Commissioners Věra Jourová and Thierry Breton said in a press conference that the updates address previous shortcomings. The revised rules cover “manipulative behaviors,” including deepfake videos, bots and fake accounts, but also aim to eliminate financial incentives for the spread of disinformation by ensuring that disseminators of problematic content don’t benefit from advertising revenue. Platforms have also been asked to give users new tools to recognize, understand and flag disinformation.
“Disinformation is a form of invasion of our digital space, with tangible impact on our daily lives,” Breton said in a statement. “Online platforms need to act much more strongly, especially on the issue of funding. Spreading disinformation should not bring a single euro to anyone.”
When the EU introduced its disinformation code in 2018, participation was voluntary and the rules were created as an alternative to legislation. Four years later, the problem of disinformation, which became apparent following the 2016 UK Brexit referendum and US presidential election, has become even more widespread, particularly related to the COVID-19 pandemic and Russia’s war against Ukraine.
“This new anti-disinformation code comes at a time when Russia is weaponizing disinformation as part of its military aggression against Ukraine, but also when we see attacks on democracy more broadly,” Jourová said.
Europe’s digital rules have also changed since the code was introduced, and the code is now underpinned by legislation — specifically the Digital Services Act, which was finalized in April. The Digital Services Act is designed to hold digital platforms to account and will give the EU more power to monitor companies to ensure they’re complying with the disinformation code.
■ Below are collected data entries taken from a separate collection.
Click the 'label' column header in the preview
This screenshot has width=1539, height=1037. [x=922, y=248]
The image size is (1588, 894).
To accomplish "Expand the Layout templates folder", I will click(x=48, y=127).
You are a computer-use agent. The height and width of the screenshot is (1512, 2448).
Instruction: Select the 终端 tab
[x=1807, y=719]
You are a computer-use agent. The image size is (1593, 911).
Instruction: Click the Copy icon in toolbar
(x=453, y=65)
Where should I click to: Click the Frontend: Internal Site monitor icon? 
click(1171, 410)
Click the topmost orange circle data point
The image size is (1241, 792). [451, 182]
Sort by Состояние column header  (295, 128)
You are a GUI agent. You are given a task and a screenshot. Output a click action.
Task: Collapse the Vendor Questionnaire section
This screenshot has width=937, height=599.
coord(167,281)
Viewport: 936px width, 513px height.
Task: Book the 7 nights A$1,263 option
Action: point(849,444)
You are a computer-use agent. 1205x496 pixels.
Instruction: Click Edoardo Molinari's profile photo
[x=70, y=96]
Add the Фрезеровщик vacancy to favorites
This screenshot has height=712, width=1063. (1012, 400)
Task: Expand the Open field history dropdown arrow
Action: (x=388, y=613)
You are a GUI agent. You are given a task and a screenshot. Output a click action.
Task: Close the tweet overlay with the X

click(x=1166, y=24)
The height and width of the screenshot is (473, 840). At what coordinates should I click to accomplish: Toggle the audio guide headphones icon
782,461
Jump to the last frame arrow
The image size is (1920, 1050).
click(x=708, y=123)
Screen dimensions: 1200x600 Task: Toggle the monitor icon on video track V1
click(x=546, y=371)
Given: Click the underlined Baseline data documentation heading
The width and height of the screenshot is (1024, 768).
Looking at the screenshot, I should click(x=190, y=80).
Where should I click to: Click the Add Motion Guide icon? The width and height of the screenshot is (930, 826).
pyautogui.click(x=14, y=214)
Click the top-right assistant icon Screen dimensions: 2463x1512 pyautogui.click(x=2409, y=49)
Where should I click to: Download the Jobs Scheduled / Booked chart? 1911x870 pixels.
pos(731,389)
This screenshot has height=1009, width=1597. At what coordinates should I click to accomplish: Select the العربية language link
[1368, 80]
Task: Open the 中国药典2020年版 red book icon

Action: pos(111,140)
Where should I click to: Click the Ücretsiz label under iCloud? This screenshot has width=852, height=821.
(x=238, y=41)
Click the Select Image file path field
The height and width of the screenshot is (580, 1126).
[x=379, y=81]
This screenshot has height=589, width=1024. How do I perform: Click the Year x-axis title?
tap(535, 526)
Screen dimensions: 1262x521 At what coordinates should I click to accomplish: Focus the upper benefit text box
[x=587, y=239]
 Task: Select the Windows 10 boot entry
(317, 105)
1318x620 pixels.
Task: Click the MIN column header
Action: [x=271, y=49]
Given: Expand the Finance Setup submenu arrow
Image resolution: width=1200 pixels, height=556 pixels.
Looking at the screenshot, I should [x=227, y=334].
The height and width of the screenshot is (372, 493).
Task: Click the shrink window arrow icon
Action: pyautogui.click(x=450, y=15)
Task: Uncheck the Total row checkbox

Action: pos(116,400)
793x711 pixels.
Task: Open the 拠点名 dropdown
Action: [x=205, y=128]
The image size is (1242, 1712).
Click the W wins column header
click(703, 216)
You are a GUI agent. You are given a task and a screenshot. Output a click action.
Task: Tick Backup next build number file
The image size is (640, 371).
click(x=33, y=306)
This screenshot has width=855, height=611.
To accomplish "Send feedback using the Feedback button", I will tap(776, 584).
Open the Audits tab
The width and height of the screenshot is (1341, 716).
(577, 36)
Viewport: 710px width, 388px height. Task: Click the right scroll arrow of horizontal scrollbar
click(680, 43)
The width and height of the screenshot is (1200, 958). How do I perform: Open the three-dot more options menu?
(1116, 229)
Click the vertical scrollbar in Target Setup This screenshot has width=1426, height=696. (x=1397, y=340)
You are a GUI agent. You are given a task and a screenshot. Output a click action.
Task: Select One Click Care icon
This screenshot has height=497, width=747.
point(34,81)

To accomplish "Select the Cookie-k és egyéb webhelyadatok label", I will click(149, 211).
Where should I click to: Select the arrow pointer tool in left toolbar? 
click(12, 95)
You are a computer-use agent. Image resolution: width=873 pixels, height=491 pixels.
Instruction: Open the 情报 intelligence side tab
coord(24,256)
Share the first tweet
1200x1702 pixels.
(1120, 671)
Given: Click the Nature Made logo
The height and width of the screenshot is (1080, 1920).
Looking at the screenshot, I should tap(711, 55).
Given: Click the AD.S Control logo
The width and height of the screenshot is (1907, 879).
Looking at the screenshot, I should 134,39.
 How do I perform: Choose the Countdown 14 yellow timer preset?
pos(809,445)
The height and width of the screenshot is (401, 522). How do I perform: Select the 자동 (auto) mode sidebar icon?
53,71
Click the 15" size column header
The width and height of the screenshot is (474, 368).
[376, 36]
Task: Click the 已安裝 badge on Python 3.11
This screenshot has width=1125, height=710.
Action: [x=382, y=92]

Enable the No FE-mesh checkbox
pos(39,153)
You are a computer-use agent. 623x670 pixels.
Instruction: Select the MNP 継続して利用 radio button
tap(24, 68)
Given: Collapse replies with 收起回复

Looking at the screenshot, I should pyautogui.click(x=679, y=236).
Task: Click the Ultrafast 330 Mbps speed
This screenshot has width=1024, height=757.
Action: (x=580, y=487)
Signing on to the code is still voluntary, and the EU has now opened it up to smaller companies alongside the existing signatories, which have all been major tech platforms. There are 33 signatories so far to the revised rules, more than double the previous number. Updating the rules has been a collaborative process with existing signatories, Breton said. And although the EU has been subject to lobbying by tech companies, Breton said that he and Jourová are used to pressure and that big tech companies didn’t get their way on everything they asked for.
“Combating the spread of misinfo is a complex and evolving societal issue,” Meta President of Global Affairs Nick Clegg tweeted Thursday. “We continue to invest heavily in teams and technology, and we look forward to more collaboration to address it together.”
A Twitter spokesman said the company welcomed the updated code. “Through and beyond the code, Twitter remains committed to tackling misinformation and disinformation as we continue to evaluate and evolve our approach in this ever-changing environment,” he said.
TikTok also weighed in.
“As a signatory to the Code of Practice on Disinformation since 2020, we’re proud to have played our part in drafting this new code, and we look forward to furthering our work by joining forces to combat disinformation and promote authentic online experiences for our communities,” said a spokeswoman for TikTok.
A spokesman for Google welcomed the introduction of the code, calling it “an important instrument in the fight against disinformation.” “The global pandemic and the war in Ukraine have shown that people need accurate information more than ever and we remain committed to making the Code of Practice a success,” he said.
But not all signatories were universally praising the code. If big tech platforms don’t step up their actions, the code isn’t worth the paper it’s written on, said Luca Nicotra, campaign director at Avaaz, a nonprofit that’s one of the signatories. “This is why we need monitoring with teeth from the EU Commission, that boldly flags platform failures,” he said.
Journalism misinformation tracker NewsGuard, which is a new signatory, said in a statement that it’s disappointed the Commission had only recommended big tech platforms provide indicators of how trustworthy content is, rather than making it mandatory.
“The code will continue to fail to protect users until the platforms are forced to provide independent information about the journalistic standards of the news and information spread and recommended by the platforms, which too often act as the useful idiots for propagandists such as those in the Kremlin,” said NewsGuard co-CEO Gordon Crovitz in a statement.